═════ Supplied data ═════

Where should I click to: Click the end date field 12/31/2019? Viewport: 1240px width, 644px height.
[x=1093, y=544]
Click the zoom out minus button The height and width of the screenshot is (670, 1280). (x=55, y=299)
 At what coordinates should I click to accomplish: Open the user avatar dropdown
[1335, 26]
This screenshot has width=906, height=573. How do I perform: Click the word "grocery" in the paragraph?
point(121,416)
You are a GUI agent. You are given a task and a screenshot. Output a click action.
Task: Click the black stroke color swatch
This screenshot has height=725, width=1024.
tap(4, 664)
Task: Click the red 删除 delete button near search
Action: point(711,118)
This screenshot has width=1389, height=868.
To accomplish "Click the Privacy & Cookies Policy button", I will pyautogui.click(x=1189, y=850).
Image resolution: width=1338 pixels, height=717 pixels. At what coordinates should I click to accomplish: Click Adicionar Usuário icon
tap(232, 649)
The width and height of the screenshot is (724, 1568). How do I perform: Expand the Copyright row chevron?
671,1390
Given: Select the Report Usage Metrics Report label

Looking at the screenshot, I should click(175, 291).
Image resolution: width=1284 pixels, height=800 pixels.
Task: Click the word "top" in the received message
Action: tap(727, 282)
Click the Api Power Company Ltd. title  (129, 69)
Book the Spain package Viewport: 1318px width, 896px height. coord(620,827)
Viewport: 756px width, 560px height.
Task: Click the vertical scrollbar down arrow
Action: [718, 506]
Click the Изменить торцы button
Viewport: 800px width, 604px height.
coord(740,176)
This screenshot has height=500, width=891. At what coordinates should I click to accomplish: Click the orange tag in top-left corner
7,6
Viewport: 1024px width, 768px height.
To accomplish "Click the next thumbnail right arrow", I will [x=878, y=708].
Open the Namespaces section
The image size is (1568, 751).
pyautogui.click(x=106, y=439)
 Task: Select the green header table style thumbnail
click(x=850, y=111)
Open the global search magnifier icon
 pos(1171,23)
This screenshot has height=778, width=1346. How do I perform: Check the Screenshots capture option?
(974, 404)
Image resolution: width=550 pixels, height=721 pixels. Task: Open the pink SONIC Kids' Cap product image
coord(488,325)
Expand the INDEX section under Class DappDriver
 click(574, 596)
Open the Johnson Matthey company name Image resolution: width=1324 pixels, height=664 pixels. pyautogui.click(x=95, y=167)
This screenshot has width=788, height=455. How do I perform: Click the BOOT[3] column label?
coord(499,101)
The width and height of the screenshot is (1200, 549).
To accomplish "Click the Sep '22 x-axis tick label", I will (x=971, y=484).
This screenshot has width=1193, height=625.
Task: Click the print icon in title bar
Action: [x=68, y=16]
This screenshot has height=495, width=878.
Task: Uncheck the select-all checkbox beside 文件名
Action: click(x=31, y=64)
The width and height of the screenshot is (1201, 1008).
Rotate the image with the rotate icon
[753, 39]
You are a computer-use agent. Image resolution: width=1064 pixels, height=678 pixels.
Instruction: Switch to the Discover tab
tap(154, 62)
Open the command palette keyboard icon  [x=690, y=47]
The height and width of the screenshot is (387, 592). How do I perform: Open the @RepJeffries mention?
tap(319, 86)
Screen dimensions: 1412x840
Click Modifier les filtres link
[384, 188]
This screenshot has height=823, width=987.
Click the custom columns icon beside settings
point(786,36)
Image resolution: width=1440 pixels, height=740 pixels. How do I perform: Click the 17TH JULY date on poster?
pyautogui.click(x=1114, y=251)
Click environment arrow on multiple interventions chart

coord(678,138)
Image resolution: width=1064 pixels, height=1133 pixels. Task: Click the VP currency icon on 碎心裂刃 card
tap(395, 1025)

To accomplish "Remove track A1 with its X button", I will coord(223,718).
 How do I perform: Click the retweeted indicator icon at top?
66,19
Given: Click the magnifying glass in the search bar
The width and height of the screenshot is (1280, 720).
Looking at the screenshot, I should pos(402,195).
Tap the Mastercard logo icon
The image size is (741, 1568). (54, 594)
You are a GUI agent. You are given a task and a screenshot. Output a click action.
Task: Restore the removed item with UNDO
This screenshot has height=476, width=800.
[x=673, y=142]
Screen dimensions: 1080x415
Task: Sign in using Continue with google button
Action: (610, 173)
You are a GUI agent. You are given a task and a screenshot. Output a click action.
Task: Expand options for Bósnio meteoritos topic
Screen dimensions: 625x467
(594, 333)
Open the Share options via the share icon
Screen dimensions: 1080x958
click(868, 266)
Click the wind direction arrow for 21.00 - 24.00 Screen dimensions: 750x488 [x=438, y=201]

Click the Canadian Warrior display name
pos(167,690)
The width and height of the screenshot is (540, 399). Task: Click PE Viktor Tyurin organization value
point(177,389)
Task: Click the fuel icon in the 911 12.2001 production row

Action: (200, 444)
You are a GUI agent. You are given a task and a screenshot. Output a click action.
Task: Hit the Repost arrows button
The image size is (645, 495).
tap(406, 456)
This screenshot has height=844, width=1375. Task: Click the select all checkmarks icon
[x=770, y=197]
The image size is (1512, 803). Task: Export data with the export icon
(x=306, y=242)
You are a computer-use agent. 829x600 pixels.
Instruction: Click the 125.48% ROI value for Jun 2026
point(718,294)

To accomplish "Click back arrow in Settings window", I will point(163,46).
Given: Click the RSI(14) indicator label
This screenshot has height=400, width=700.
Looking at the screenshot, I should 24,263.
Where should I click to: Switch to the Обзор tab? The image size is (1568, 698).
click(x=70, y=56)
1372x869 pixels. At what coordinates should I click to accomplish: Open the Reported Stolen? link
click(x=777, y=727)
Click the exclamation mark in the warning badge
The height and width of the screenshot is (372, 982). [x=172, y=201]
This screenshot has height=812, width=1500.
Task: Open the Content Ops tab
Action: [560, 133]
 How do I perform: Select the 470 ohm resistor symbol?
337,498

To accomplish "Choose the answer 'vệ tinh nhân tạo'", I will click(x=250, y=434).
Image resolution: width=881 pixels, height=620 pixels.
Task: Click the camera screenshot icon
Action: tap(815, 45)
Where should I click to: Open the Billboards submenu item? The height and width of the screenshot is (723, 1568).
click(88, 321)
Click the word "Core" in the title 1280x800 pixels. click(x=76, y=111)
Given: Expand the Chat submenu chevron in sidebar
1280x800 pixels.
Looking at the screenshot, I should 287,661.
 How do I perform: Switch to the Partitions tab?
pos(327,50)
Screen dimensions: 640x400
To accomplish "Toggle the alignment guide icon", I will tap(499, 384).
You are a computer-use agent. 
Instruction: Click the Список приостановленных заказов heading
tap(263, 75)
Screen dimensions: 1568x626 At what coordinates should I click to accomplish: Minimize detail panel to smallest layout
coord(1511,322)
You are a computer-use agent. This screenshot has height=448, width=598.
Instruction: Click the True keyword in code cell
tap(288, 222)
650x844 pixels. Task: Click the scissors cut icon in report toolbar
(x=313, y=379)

═════

Reproduce these records with every occurrence of "At what coordinates should I click to accomplish" switched to "Where should I click to complete" and everything else left unchanged.

Where should I click to: Click the end date field 12/31/2019? Viewport: 1240px width, 644px height.
[x=1093, y=544]
Click the zoom out minus button The height and width of the screenshot is (670, 1280). (x=55, y=299)
 Where should I click to complete: Open the user avatar dropdown
[1335, 26]
This screenshot has width=906, height=573. How do I perform: Click the word "grocery" in the paragraph?
point(121,416)
You are a GUI agent. You are given a task and a screenshot. Output a click action.
Task: Click the black stroke color swatch
This screenshot has height=725, width=1024.
tap(4, 664)
Task: Click the red 删除 delete button near search
Action: point(711,118)
This screenshot has width=1389, height=868.
To accomplish "Click the Privacy & Cookies Policy button", I will pyautogui.click(x=1189, y=850).
Image resolution: width=1338 pixels, height=717 pixels. Where should I click to complete: Click Adicionar Usuário icon
tap(232, 649)
The width and height of the screenshot is (724, 1568). How do I perform: Expand the Copyright row chevron?
671,1390
Given: Select the Report Usage Metrics Report label

Looking at the screenshot, I should click(175, 291).
Image resolution: width=1284 pixels, height=800 pixels.
Task: Click the word "top" in the received message
Action: tap(727, 282)
Click the Api Power Company Ltd. title  (129, 69)
Book the Spain package Viewport: 1318px width, 896px height. coord(620,827)
Viewport: 756px width, 560px height.
Task: Click the vertical scrollbar down arrow
Action: [718, 506]
Click the Изменить торцы button
Viewport: 800px width, 604px height.
coord(740,176)
This screenshot has height=500, width=891. Where should I click to complete: Click the orange tag in top-left corner
7,6
Viewport: 1024px width, 768px height.
To accomplish "Click the next thumbnail right arrow", I will [x=878, y=708].
Open the Namespaces section
The image size is (1568, 751).
pyautogui.click(x=106, y=439)
 Task: Select the green header table style thumbnail
click(x=850, y=111)
Open the global search magnifier icon
 pos(1171,23)
This screenshot has height=778, width=1346. How do I perform: Check the Screenshots capture option?
(974, 404)
Image resolution: width=550 pixels, height=721 pixels. Task: Open the pink SONIC Kids' Cap product image
coord(488,325)
Expand the INDEX section under Class DappDriver
 click(574, 596)
Open the Johnson Matthey company name Image resolution: width=1324 pixels, height=664 pixels. pyautogui.click(x=95, y=167)
This screenshot has width=788, height=455. How do I perform: Click the BOOT[3] column label?
coord(499,101)
The width and height of the screenshot is (1200, 549).
To accomplish "Click the Sep '22 x-axis tick label", I will (x=971, y=484).
This screenshot has width=1193, height=625.
Task: Click the print icon in title bar
Action: [x=68, y=16]
This screenshot has height=495, width=878.
Task: Uncheck the select-all checkbox beside 文件名
Action: click(x=31, y=64)
The width and height of the screenshot is (1201, 1008).
Rotate the image with the rotate icon
[753, 39]
You are a computer-use agent. Image resolution: width=1064 pixels, height=678 pixels.
Instruction: Switch to the Discover tab
tap(154, 62)
Open the command palette keyboard icon  [x=690, y=47]
The height and width of the screenshot is (387, 592). How do I perform: Open the @RepJeffries mention?
tap(319, 86)
Screen dimensions: 1412x840
Click Modifier les filtres link
[384, 188]
This screenshot has height=823, width=987.
Click the custom columns icon beside settings
point(786,36)
Image resolution: width=1440 pixels, height=740 pixels. How do I perform: Click the 17TH JULY date on poster?
pyautogui.click(x=1114, y=251)
Click environment arrow on multiple interventions chart

coord(678,138)
Image resolution: width=1064 pixels, height=1133 pixels. Task: Click the VP currency icon on 碎心裂刃 card
tap(395, 1025)

To accomplish "Remove track A1 with its X button", I will coord(223,718).
 How do I perform: Click the retweeted indicator icon at top?
66,19
Given: Click the magnifying glass in the search bar
The width and height of the screenshot is (1280, 720).
Looking at the screenshot, I should pos(402,195).
Tap the Mastercard logo icon
The image size is (741, 1568). (54, 594)
You are a GUI agent. You are given a task and a screenshot. Output a click action.
Task: Restore the removed item with UNDO
This screenshot has height=476, width=800.
[x=673, y=142]
Screen dimensions: 1080x415
Task: Sign in using Continue with google button
Action: (610, 173)
You are a GUI agent. You are given a task and a screenshot. Output a click action.
Task: Expand options for Bósnio meteoritos topic
Screen dimensions: 625x467
(594, 333)
Open the Share options via the share icon
Screen dimensions: 1080x958
click(868, 266)
Click the wind direction arrow for 21.00 - 24.00 Screen dimensions: 750x488 [x=438, y=201]

Click the Canadian Warrior display name
pos(167,690)
The width and height of the screenshot is (540, 399). Task: Click PE Viktor Tyurin organization value
point(177,389)
Task: Click the fuel icon in the 911 12.2001 production row

Action: (200, 444)
You are a GUI agent. You are given a task and a screenshot. Output a click action.
Task: Hit the Repost arrows button
The image size is (645, 495).
tap(406, 456)
This screenshot has height=844, width=1375. Task: Click the select all checkmarks icon
[x=770, y=197]
The image size is (1512, 803). Task: Export data with the export icon
(x=306, y=242)
You are a computer-use agent. 829x600 pixels.
Instruction: Click the 125.48% ROI value for Jun 2026
point(718,294)

To accomplish "Click back arrow in Settings window", I will point(163,46).
Given: Click the RSI(14) indicator label
This screenshot has height=400, width=700.
Looking at the screenshot, I should 24,263.
Where should I click to: Switch to the Обзор tab? The image size is (1568, 698).
click(x=70, y=56)
1372x869 pixels. Where should I click to complete: Open the Reported Stolen? link
click(x=777, y=727)
Click the exclamation mark in the warning badge
The height and width of the screenshot is (372, 982). [x=172, y=201]
This screenshot has height=812, width=1500.
Task: Open the Content Ops tab
Action: [560, 133]
 How do I perform: Select the 470 ohm resistor symbol?
337,498

To accomplish "Choose the answer 'vệ tinh nhân tạo'", I will click(x=250, y=434).
Image resolution: width=881 pixels, height=620 pixels.
Task: Click the camera screenshot icon
Action: tap(815, 45)
Where should I click to: Open the Billboards submenu item? The height and width of the screenshot is (723, 1568).
click(88, 321)
Click the word "Core" in the title 1280x800 pixels. click(x=76, y=111)
Given: Expand the Chat submenu chevron in sidebar
1280x800 pixels.
Looking at the screenshot, I should 287,661.
 How do I perform: Switch to the Partitions tab?
pos(327,50)
Screen dimensions: 640x400
To accomplish "Toggle the alignment guide icon", I will tap(499, 384).
You are a computer-use agent. 
Instruction: Click the Список приостановленных заказов heading
tap(263, 75)
Screen dimensions: 1568x626 Where should I click to complete: Minimize detail panel to smallest layout
coord(1511,322)
You are a computer-use agent. This screenshot has height=448, width=598.
Instruction: Click the True keyword in code cell
tap(288, 222)
650x844 pixels. Task: Click the scissors cut icon in report toolbar
(x=313, y=379)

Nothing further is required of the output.